08072014-destaqueBlog

No mundo eclético atual, com mistura de inúmeros estilos, as pátinas, as pinturas envelhecidas e os decapês imprimem um ar de desgaste aos móveis. Tudo aliado aos tecidos claros, em composição com branco, marfim, cinza, lilás, azul, rosa e tons terra. Estampas florais, xadrezes e listradas ajudam no composê.

A maioria dos móveis planejados, apesar de serem projetados em estilo contemporâneo, não impedem a mistura com um estilo mais rústico, uma vez que o contemporâneo tem como característica ser neutro, combinando com tudo e tudo com ele.

As pátinas não surgiram por acaso, mas sim por uma necessidade de repaginar os móveis antigos e as paredes.

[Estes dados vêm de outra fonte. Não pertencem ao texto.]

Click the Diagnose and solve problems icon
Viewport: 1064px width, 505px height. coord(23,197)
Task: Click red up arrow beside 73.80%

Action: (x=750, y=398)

Um acabamento muito interessante é o provençal. Esse padrão rústico, mas sofisticado, datado do final do século 17, tem sua origem na região chamada Provence, no interior da França, muito conhecida por suas plantações de lavanda. Sua base é clássica, inspirada na decoração carregada dos palácios e castelos.

Foi uma tentativa de levar às residências simples, com móveis de pior qualidade e que necessitavam de pequenos restauros, um pouco de luxo. Esses restauros eram feitos com uma mistura de gesso e cola chamada gesso cré.

Com o desgaste do tempo essa pintura ficava com um aspecto envelhecido, virando característica da região e dando origem ao nome. Com o tempo, o que era uma solução para pessoas humildes virou sinônimo de elegância e bom gosto, valorizado no mercado até os dias atuais.

A união de móveis modernos com objetos antigos e patinados, como uma mesa de centro, uma cadeira ou até mesmo um aparador, forma uma composição muito interessante.

Optar pela pátina, principalmente a provençal, garante frescor à casa, pois se trata de uma decoração aconchegante e bucólica, trazendo romantismo ao lar.